El gobierno no tiene dinero propio.
Cuando escuchamos hablar de “la ayuda del gobierno” o “el gobierno creó tal cosa”, en realidad se refieren a nuestros impuestos. No es “el dinero del presidente” ni “el dinero del Estado”, sino el de todos los ciudadanos que, con su esfuerzo diario, sostienen las cuentas públicas.
Pagamos impuestos, y ese es el dinero de los Estados, dinero que, en el mejor de los casos, construye una escuela y, en el peor, enriquece a los entornos de los presidentes de turno.
En muchos países, ciertos territorios o regiones padecen problemas recurrentes: inundaciones, crisis económicas, inseguridad o servicios públicos colapsados. Y, sin embargo, los mismos políticos que han llevado a esas regiones a la decadencia siguen siendo reelegidos.
Las personas esperan que la solución venga “de arriba”, como si Dios, a falta de problemas más urgentes, pudiera también bajar con casco, pico y pala para tapar pozos, construir acueductos o reparar represas.
Ahora que lo pienso, a Dios se lo cuestiona más que a quienes han administrado mal esos recursos por años.
Frente a esto, vemos incluso a los medios de todos los países del mundo buscar, en medio de las crisis, algún culpable. Porque, claro, no hay medios masivos que no cobren de los gobiernos por decir lo que dicen, y cuanto más odio puedan generar, mejor parece irles a los gobiernos que los financian.
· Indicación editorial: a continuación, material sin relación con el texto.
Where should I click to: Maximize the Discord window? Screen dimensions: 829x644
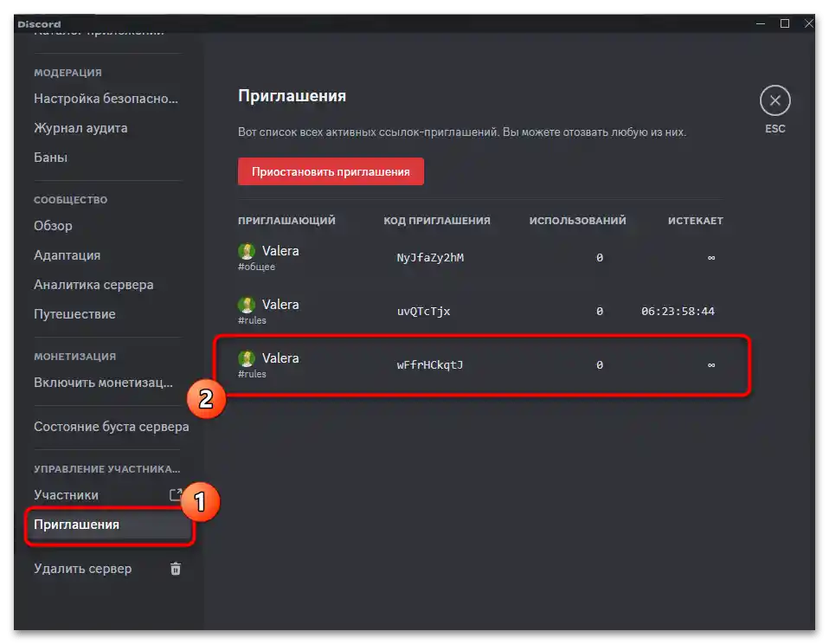(x=785, y=23)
Contrario a la idea general, los políticos no generan riqueza.
No producen bienes ni prestan servicios productivos. Son meros administradores del dinero que nosotros, los ciudadanos, generamos. Y si elegimos malos administradores, no podemos sorprendernos cuando el resultado es un desastre.
Como dijo Milton Friedman: “Nadie gasta el dinero de otra persona con tanto cuidado como gasta su propio dinero. Nadie usa los recursos de otra persona tan cuidadosamente como usa sus propios recursos.” Dicho de otra forma: cuando el dinero es de todos, en realidad no es de nadie, y los políticos viven de no cuidarlo.
Es hora de dejar de ver a los políticos como líderes todopoderosos y comenzar a verlos como lo que realmente son: empleados que contratamos con nuestro voto para gestionar nuestros recursos. Y si fracasan en su tarea, deberíamos despedirlos en lugar de seguir justificándolos o esperando milagros.
Por supuesto, la solidaridad entre ciudadanos es fundamental en tiempos de crisis. Frente a la inoperancia política, ayudarnos entre nosotros con donaciones o voluntariado es un reflejo de nuestra humanidad. Pero esa solidaridad no debería convertirse en excusa para perpetuar sistemas ineficientes que solo generan más dependencia.
El cambio comienza cuando entendemos que el poder no reside en los políticos, sino en quienes los eligen.